**WHAT IS BEING ASKED:** Pull every line with the word "mode" out of the entries below.

**RAW DATA:**
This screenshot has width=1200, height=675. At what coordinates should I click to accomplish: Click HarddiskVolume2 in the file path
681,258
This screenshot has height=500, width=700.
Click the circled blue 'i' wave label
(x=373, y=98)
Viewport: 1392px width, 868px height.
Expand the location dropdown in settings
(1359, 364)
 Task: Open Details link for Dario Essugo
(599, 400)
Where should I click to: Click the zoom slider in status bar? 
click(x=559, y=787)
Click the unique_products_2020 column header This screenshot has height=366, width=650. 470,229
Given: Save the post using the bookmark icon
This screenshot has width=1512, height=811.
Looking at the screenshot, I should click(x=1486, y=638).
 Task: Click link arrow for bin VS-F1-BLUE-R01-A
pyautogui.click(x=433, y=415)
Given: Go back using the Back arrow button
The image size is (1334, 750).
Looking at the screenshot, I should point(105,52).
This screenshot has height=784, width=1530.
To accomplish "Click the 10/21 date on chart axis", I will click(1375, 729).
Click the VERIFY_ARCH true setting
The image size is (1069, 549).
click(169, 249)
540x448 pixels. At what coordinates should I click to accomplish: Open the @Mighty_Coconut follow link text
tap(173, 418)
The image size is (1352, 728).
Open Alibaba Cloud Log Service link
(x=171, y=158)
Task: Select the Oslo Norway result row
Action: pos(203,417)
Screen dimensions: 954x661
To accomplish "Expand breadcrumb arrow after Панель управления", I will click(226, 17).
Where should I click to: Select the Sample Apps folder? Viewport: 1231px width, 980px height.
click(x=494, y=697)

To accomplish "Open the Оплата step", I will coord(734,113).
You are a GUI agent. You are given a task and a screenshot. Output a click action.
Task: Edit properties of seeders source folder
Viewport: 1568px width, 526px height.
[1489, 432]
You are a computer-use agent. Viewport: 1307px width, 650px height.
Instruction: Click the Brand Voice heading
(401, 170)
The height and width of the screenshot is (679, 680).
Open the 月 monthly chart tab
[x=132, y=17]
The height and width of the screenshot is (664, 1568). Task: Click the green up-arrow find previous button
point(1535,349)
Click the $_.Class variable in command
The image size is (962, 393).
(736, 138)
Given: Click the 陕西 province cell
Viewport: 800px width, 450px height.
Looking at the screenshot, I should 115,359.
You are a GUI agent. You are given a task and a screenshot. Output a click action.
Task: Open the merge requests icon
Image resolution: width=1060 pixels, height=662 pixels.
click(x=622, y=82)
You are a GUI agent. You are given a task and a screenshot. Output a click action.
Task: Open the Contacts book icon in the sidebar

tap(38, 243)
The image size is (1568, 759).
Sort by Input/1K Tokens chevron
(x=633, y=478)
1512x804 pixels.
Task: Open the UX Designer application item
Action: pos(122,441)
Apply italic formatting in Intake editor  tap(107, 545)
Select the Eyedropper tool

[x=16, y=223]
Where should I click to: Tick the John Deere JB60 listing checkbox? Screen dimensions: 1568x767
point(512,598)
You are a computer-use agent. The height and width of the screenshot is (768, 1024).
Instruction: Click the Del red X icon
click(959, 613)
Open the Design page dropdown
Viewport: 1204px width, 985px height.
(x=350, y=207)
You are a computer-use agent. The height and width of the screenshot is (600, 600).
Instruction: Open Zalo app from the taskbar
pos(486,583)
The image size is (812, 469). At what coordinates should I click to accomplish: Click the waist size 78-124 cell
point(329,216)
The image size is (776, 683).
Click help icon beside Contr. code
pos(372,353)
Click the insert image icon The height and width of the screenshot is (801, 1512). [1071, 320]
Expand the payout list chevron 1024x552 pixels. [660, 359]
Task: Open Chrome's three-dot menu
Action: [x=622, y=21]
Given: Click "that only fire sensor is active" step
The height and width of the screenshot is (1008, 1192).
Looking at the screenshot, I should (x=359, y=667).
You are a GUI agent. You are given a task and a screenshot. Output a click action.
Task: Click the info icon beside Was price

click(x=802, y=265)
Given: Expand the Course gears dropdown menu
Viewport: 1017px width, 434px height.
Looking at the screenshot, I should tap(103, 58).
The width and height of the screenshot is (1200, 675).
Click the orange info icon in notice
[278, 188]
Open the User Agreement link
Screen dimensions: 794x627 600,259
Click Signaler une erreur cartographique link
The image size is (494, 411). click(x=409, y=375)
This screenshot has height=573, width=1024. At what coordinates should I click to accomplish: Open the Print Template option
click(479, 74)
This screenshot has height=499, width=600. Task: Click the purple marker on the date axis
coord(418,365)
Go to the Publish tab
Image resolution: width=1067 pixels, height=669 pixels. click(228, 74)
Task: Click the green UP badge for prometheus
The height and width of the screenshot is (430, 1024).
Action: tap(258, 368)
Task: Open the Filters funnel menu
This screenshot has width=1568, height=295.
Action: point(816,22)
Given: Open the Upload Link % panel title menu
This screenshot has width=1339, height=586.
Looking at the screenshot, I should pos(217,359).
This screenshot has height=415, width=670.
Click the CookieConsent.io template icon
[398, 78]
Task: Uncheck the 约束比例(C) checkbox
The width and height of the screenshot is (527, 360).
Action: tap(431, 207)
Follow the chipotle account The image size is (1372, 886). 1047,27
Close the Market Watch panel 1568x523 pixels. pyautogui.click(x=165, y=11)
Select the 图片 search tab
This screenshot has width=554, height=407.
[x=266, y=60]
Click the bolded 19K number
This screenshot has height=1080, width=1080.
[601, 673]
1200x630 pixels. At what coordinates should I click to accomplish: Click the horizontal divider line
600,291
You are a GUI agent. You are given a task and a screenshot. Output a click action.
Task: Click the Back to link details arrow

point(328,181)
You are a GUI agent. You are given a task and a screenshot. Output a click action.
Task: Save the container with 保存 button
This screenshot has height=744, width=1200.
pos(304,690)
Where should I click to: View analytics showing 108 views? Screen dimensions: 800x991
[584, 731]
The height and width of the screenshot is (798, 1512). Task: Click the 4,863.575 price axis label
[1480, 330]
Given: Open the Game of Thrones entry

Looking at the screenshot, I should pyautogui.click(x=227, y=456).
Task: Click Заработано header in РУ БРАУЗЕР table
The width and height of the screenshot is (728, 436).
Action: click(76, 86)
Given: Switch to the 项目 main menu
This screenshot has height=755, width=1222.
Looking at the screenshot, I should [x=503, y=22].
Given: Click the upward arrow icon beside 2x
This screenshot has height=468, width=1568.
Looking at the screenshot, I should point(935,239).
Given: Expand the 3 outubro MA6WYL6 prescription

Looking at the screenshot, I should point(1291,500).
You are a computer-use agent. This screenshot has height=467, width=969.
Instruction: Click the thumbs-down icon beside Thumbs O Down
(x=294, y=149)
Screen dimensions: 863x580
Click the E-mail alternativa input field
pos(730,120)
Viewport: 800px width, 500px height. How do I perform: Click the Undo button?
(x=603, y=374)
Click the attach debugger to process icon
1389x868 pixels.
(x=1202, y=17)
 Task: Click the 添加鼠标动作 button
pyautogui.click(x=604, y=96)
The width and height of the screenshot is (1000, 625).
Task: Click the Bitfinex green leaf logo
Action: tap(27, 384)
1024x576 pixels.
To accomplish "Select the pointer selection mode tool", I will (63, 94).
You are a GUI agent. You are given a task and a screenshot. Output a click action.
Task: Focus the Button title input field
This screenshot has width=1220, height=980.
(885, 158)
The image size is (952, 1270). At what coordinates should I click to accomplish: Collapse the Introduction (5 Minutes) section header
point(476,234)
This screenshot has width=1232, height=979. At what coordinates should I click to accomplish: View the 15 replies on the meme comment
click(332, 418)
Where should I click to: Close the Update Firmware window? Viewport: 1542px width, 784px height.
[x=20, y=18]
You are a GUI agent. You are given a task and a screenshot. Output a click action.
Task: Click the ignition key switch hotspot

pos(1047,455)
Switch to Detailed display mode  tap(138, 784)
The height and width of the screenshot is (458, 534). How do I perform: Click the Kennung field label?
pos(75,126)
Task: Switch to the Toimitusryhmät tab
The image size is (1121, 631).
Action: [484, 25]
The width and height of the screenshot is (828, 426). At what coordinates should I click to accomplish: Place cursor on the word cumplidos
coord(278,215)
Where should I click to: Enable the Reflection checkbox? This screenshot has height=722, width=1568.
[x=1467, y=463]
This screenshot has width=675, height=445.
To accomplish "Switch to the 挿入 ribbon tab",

**TASK RESULT:**
To accomplish "Select the pointer selection mode tool", I will (63, 94).
Switch to Detailed display mode  tap(138, 784)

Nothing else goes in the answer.